After getting married young and divorced not much older, Rennie Harlow moved from Chicago, back to the small town of Morrisville where she grew up. She lives in an apartment above her mother’s garage, and scrapes together a living by freelancing for the local paper, and doing any other kind of writing work she can find. She’s only been home for a year, but she’s already found two bodies, giving her something of a reputation with the local Sheriff’s office. So when she goes to the pharmacy early one morning to pick up a prescription for her mother, and finds the elderly pharmacist, Doc Hallacy, beaten to death with a cane, she gets to look forward to topping their suspect list once again. Fortunately, Rennie is both observant and persistent, so she knows that given half a chance, she can track the murderer down herself. And she might just get to spend a bit of time with Sheriff Jake Bristol in the bargain, even if she has to keep reminding herself that he’s married.
Bitter Pill is a page-turning small-town mystery, of the sort where everyone thinks they know each other’s business, but as Rennie delves into the mystery of Doc Hallacy’s death, she stumbles over more Morrisville secrets than she can shake a cane at.
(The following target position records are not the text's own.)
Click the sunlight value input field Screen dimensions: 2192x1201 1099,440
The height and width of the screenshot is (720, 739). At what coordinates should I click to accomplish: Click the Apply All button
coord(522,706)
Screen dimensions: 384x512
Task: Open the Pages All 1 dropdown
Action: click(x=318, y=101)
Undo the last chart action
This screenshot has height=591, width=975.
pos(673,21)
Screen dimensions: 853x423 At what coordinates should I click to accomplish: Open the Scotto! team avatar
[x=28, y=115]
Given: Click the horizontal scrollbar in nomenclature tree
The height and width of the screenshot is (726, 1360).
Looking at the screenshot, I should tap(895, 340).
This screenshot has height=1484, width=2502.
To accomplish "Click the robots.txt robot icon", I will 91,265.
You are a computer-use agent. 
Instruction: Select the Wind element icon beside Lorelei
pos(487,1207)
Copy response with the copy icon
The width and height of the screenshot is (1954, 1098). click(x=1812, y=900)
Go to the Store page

When everyone is keeping a secret of some kind, it’s hard to tell who might be keeping the secret of a murder. And this time around, Rennie is keeping a little secret of her own; her early morning visit to Doc Hallacy was to pick a “narcolepsy” prescription for her mother, a known hypochondriac. Doctor Murphy, Doc Hallacy, and Rennie have been conspiring to mislabel her bottles and dose her with anti-anxiety medications instead, but with Doc Hallacy dead, Rennie will also have to contend with the difficulties in her relationship with her mother, and grapple with whether or not to reveal Doc’s highly illegal practices.
I read this relatively short mystery in a single sitting, and really enjoyed it, but the one thing I was unsure of with this book was the premise of Rennie’s involvement in the case. I was perfectly ready to buy the idea of her unofficially pursuing the killer even after her editor at the local paper takes her off the story, but it was a bit weird the way Bristol kept trying to make her involvement official by asking her to come the reading of the will, etc. He actually says that it is because “she’s the best witness I’ve got,” and I really didn’t know whether this was supposed to be a legitimate reason or merely an excuse because Jake wants to spend time with Rennie as much as she wants to spend time with him. As a legitimate reason, that’s pretty lame, but since the story is from Rennie’s POV, we don’t really get into Bristol’s head to find out what he’s thinking, so we can only go by Rennie’s inferences, which all point towards Bristol doing his best to keep himself out of a sticky situation with her.
Stacey Kade originally published this book under the same title as Stacey Klemstein back in 2008, so my hope is that this relaunch means more Rennie Harlow mysteries to come. Rennie obviously has an interesting back story, and Bitter Pill ends with some unanswered questions that are ripe for a sequel. The series is off to a good start, and I’m itching to know what other secrets the people of Morrisville are keeping.